TEXT:

## begin

You can also read more about Faye in the about section of her blog by clicking here.
Couture catwalks and awards ceremonies are all in a day’s work for Faye Dinsmore. The farm girl from Co Donegal, Ireland, explains how she stays grounded
In person, Faye Dinsmore looks like the girl in the movie who starts off dorky, then — ta-da! — gets contacts and a blow-dry and turns out to be hot. Striding into the Hôtel Costes in Paris, wearing leggings, biker boots and geek-chic specs, she turns the snootiest of heads. On camera, she is a model-booker’s dream. It’s not that she’s a blank canvas; rather that the starry eyes, square jaw and willowy body easily morph from couture clotheshorse to lads’-mag babe. Perhaps this explains her mild identity crisis.
Now 23, Dinsmore started modelling relatively late. She was spotted in 2008 outside Trinity College Dublin, where she studied French and classics. Surely, as a 5ft 10in Mischa Barton lookalike, she had considered modelling? “No. I grew up in the middle of nowhere and had acne as a teenager. So, no, this was never my dream. I feel very lucky.” In late 2010, after graduation, Dinsmore moved to Paris where she signed with IMG, alongside Freja Beha, Gisele Bündchen and Heidi Klum. Lucrative contracts followed, but also couture catwalks and glossy shoots around the world.

## end

Rows showing where targets appear
## begin

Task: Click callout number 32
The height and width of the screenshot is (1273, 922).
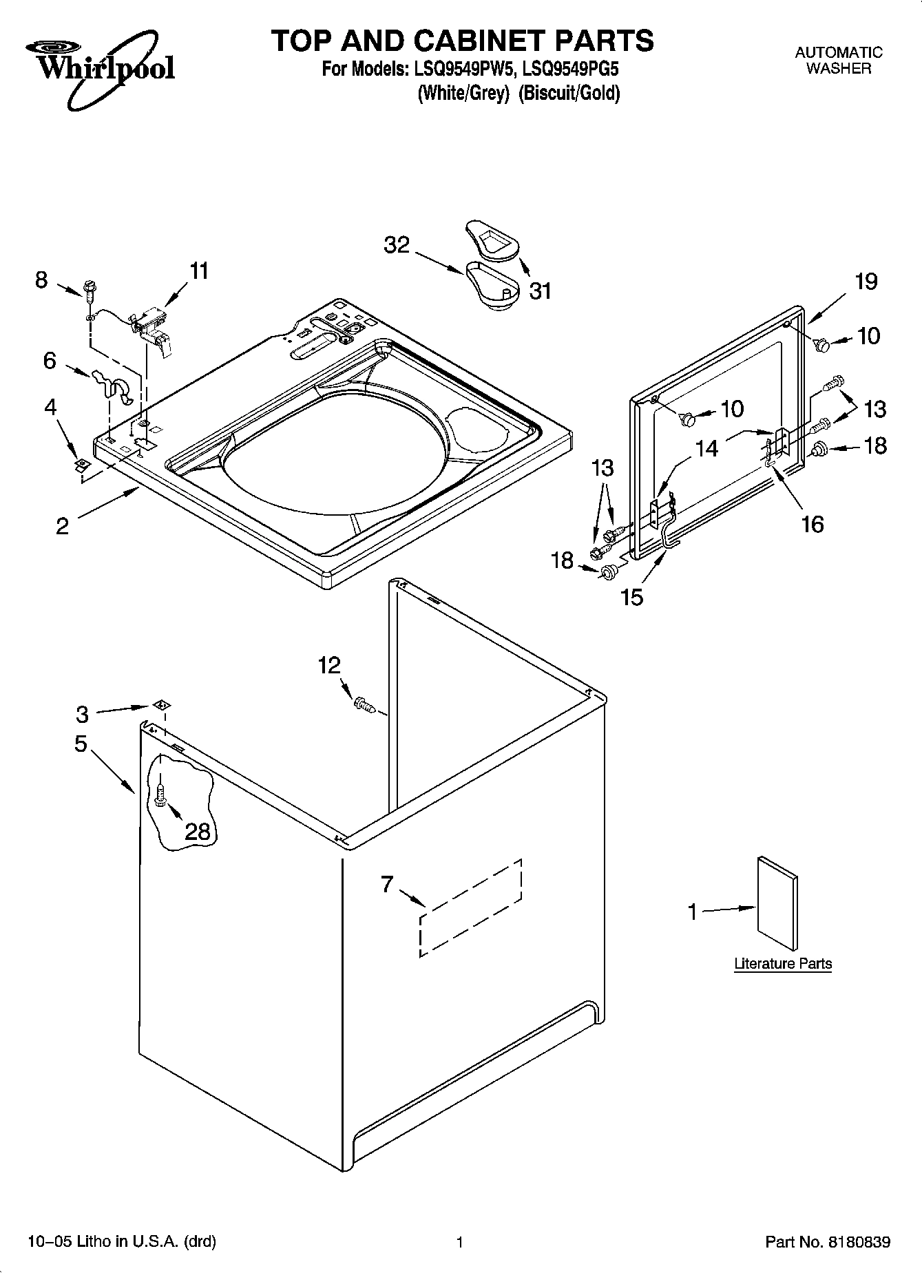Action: click(397, 245)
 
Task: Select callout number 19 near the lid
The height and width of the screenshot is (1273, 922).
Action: click(866, 282)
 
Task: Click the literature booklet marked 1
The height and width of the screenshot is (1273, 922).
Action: click(778, 904)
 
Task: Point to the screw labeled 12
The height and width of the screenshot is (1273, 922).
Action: click(363, 704)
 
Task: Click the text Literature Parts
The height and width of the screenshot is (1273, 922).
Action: click(783, 963)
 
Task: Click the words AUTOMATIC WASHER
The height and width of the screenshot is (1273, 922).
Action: click(838, 60)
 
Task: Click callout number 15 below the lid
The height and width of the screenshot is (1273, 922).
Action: click(631, 596)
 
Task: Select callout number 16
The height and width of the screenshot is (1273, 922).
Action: click(813, 524)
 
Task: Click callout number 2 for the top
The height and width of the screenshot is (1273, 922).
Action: click(62, 526)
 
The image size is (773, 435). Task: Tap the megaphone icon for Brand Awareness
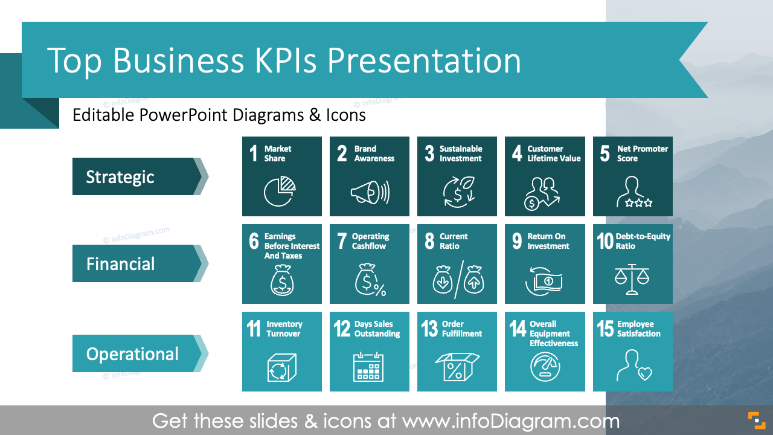[370, 193]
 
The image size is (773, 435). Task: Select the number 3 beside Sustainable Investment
[429, 153]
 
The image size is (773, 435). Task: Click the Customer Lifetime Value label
[553, 153]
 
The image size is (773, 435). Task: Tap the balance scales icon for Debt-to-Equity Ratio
[632, 279]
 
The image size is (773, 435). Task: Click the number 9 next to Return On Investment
[517, 241]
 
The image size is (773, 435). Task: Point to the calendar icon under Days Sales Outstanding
[368, 366]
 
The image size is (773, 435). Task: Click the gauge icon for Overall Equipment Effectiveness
[545, 367]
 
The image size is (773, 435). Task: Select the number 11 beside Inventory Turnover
[254, 329]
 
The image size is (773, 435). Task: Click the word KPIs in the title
[283, 60]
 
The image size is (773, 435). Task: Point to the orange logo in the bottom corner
[756, 419]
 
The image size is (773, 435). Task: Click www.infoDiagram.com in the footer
[511, 420]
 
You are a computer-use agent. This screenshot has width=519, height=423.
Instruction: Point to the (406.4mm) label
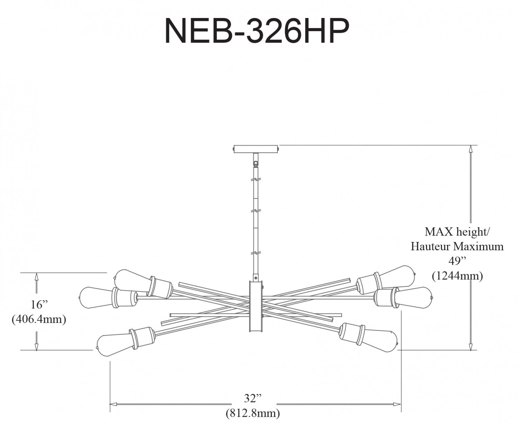coord(39,319)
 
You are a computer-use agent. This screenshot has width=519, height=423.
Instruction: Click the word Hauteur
coord(430,246)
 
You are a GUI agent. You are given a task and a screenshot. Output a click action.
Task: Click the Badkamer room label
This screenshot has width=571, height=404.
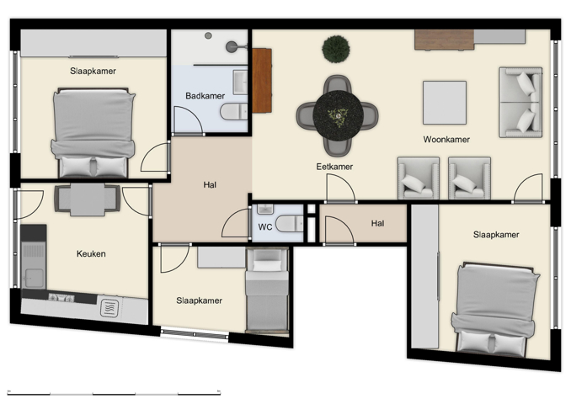tap(204, 96)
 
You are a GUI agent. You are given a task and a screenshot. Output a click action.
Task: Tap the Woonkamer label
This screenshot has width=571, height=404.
tap(446, 140)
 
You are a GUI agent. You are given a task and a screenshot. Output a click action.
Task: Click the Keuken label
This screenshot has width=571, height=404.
tap(91, 253)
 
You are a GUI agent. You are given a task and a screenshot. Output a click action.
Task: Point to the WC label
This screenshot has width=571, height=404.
tap(264, 226)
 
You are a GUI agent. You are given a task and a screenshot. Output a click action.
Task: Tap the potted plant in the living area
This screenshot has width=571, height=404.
tap(335, 48)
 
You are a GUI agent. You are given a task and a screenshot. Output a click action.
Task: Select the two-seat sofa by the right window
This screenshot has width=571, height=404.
tap(520, 102)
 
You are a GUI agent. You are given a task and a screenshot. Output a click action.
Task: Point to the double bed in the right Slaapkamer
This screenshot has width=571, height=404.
tap(495, 306)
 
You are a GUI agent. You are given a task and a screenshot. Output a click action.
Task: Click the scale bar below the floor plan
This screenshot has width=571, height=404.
tap(114, 391)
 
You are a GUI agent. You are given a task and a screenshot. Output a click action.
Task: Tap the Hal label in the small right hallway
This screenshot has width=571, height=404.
tap(377, 223)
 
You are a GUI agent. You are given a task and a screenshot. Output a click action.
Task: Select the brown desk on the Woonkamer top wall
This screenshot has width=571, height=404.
tap(444, 40)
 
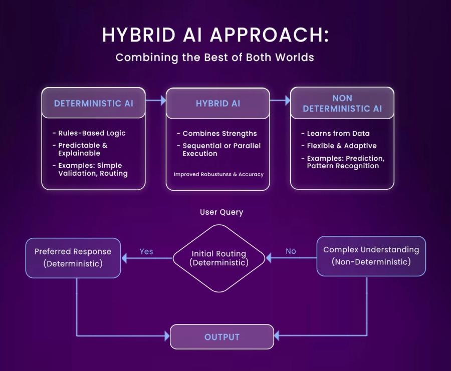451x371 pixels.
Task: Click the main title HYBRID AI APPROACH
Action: tap(215, 35)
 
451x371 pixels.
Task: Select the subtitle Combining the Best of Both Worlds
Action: tap(214, 57)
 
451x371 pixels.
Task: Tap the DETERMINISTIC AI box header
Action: tap(94, 104)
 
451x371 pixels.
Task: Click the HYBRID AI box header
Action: tap(217, 104)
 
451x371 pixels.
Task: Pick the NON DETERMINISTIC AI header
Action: tap(342, 103)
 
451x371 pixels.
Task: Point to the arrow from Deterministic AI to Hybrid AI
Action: tap(155, 101)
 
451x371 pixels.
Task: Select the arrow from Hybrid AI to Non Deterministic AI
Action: tap(280, 101)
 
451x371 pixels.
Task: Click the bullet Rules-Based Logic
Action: tap(92, 133)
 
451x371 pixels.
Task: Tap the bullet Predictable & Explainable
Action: tap(83, 149)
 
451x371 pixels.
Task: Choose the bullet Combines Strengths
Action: tap(219, 134)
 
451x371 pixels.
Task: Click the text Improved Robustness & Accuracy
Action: tap(218, 174)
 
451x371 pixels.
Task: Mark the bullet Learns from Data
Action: tap(338, 134)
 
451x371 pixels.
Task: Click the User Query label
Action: tap(221, 212)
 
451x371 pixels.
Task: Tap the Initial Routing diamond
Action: tap(218, 258)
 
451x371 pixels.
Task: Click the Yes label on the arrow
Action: tap(146, 251)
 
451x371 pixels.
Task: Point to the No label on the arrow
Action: tap(291, 251)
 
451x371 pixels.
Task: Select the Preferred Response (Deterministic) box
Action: tap(73, 257)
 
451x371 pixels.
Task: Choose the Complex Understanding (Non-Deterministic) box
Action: tap(371, 256)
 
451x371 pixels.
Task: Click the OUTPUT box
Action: tap(222, 337)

## end

WRITTEN REQUEST A:
For each statement about the profile of Faye Dinsmore, answer yes or no according to the profile, and quote the words that decide it. (i) Dinsmore was spotted in 2008 outside Trinity College Dublin. (ii) Modelling had long been Dinsmore's dream. (iii) After graduation, Dinsmore moved to London.
WRITTEN REQUEST B:
Resume the Faye Dinsmore profile after its final sentence.

EXERCISE OUTPUT A:
(i) Yes: "She was spotted in 2008 outside Trinity College Dublin"
(ii) No: "So, no, this was never my dream."
(iii) No: "In late 2010, after graduation, Dinsmore moved to Paris"

EXERCISE OUTPUT B:
Dinsmore is now the most popular Irish person on Facebook. Nobody seems more shocked than Dinsmore. Eyes like headlamps, she rattles away in her bemused lilt: “You know the part on chocolate ads when the girl falls back on this silky-brown, chocolatey thing? They drop you on that from high wires. When I filmed Galaxy, I had to do it so often I got whiplash. Or, imagine being in St Lucia — the hottest place ever — and running up the beach in a giant Vera Wang. That’s why I started my blog: it’s a diary of the craziness.”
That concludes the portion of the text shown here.